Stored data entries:

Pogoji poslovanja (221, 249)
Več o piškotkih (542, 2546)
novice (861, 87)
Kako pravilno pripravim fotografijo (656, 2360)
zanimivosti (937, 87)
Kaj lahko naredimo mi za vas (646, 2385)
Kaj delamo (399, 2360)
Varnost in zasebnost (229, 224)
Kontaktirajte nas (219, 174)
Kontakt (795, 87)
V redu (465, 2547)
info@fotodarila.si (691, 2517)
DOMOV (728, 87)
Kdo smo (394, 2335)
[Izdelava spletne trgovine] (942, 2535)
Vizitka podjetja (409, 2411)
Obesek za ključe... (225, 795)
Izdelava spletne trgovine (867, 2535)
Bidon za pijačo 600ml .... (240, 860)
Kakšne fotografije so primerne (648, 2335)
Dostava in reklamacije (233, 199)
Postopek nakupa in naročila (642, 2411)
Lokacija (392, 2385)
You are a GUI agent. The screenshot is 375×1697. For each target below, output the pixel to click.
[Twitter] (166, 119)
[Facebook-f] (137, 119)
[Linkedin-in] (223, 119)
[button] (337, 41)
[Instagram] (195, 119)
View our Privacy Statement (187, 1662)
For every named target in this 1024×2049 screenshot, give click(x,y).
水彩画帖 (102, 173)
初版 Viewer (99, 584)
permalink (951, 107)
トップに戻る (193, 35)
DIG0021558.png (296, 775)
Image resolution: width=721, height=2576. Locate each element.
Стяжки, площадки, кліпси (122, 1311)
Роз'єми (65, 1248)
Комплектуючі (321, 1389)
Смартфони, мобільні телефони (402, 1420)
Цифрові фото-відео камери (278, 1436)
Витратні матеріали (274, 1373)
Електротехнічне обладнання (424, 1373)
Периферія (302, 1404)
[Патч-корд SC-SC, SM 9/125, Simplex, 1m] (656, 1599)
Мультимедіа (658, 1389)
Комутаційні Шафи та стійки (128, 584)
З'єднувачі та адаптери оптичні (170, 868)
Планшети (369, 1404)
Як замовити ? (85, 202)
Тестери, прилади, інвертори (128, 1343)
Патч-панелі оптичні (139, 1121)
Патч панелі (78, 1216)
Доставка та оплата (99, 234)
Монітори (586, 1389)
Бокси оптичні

_WHAT TO WORK ON_:
Lines that include the word "each" are to be extracted from the data above.

_RESPONSE_:
You are a GUI agent. The screenshot is 375×1697. For each target below, output the pixel to click.
Image resolution: width=721, height=2576. Locate each element.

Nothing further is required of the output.